Macrophage chemotactic protein-1 and macrophage inflammatory protein-1 alpha induce nitric oxide release and enhance parasite killing in Leishmania infantum-infected human macrophages.

Abstract

Chemokines are a group of structurally defined small proteins that act as chemoattractants for leukocytes and are involved in many different biological activities, including leukocyte activation for antimicrobial mechanisms. We studied the effect of the chemokines monocyte chemotactic protein (MCP)-1 and macrophage inflammatory protein (MIP)-1 alpha on nitric oxide release and parasitocidal ability of peripheral blood-derived human macrophages in vitro infected with Leishmania infantum, zymodeme MON1. In infected human macrophages, treatment with MCP-1 or MIP-1 alpha significantly enhanced nitric oxide production and leishmanicidal ability, compared with untreated cells, to the same levels induced by interferon-gamma.
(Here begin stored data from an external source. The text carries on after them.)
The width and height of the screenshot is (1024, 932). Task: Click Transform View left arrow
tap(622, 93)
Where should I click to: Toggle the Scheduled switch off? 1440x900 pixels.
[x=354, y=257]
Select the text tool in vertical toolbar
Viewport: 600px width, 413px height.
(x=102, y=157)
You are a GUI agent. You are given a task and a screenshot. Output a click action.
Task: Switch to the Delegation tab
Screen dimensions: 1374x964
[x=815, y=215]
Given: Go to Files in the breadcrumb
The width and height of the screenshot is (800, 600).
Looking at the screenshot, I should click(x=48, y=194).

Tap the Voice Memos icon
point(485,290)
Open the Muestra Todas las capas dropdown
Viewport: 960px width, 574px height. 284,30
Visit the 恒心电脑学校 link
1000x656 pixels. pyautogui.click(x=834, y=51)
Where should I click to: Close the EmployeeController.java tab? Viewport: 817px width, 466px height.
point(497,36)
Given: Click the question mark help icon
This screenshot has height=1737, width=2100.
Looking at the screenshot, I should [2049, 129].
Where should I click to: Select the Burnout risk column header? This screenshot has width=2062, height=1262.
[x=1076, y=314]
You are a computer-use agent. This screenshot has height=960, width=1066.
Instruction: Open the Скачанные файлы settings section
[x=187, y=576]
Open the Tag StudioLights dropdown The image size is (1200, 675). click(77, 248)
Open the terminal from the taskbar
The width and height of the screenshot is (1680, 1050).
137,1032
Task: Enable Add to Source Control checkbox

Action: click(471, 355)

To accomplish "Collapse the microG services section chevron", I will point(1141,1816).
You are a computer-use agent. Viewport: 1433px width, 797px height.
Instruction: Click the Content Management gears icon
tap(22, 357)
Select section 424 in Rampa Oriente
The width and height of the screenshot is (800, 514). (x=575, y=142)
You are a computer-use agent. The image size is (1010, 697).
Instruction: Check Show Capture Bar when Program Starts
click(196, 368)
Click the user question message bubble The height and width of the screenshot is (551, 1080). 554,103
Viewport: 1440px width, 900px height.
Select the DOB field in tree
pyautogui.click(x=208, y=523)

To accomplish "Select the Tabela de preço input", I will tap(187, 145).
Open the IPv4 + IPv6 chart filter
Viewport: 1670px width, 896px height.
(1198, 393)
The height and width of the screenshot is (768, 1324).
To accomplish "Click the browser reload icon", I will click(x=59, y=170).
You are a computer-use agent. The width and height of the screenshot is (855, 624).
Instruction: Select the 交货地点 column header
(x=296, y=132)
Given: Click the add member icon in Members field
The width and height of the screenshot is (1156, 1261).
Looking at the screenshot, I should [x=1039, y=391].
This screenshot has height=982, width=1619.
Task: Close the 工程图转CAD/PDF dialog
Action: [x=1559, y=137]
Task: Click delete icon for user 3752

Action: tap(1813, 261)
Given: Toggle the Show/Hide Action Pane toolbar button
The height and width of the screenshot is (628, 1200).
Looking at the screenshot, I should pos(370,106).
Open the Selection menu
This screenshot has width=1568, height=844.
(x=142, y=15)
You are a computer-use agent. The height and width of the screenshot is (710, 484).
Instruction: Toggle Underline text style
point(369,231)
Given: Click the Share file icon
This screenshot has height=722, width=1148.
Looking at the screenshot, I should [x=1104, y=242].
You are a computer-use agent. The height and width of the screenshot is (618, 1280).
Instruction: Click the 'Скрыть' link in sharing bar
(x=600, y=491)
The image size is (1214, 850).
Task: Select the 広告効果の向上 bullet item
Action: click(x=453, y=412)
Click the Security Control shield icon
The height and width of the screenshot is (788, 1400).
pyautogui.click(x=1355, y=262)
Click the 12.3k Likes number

Both nitric oxide release and parasitocidal ability of macrophages were significantly reduced by addition of L- N(G)monomethylarginine ( L-NMMA), which is a competitive inhibitor of the L-arginine nitric oxide pathway. These data suggest that MCP-1 and MIP-1 alpha mediate macrophage activation for nitric oxide release and subsequent parasite clearance, and thus may play a role in the containment of Leishmania infection.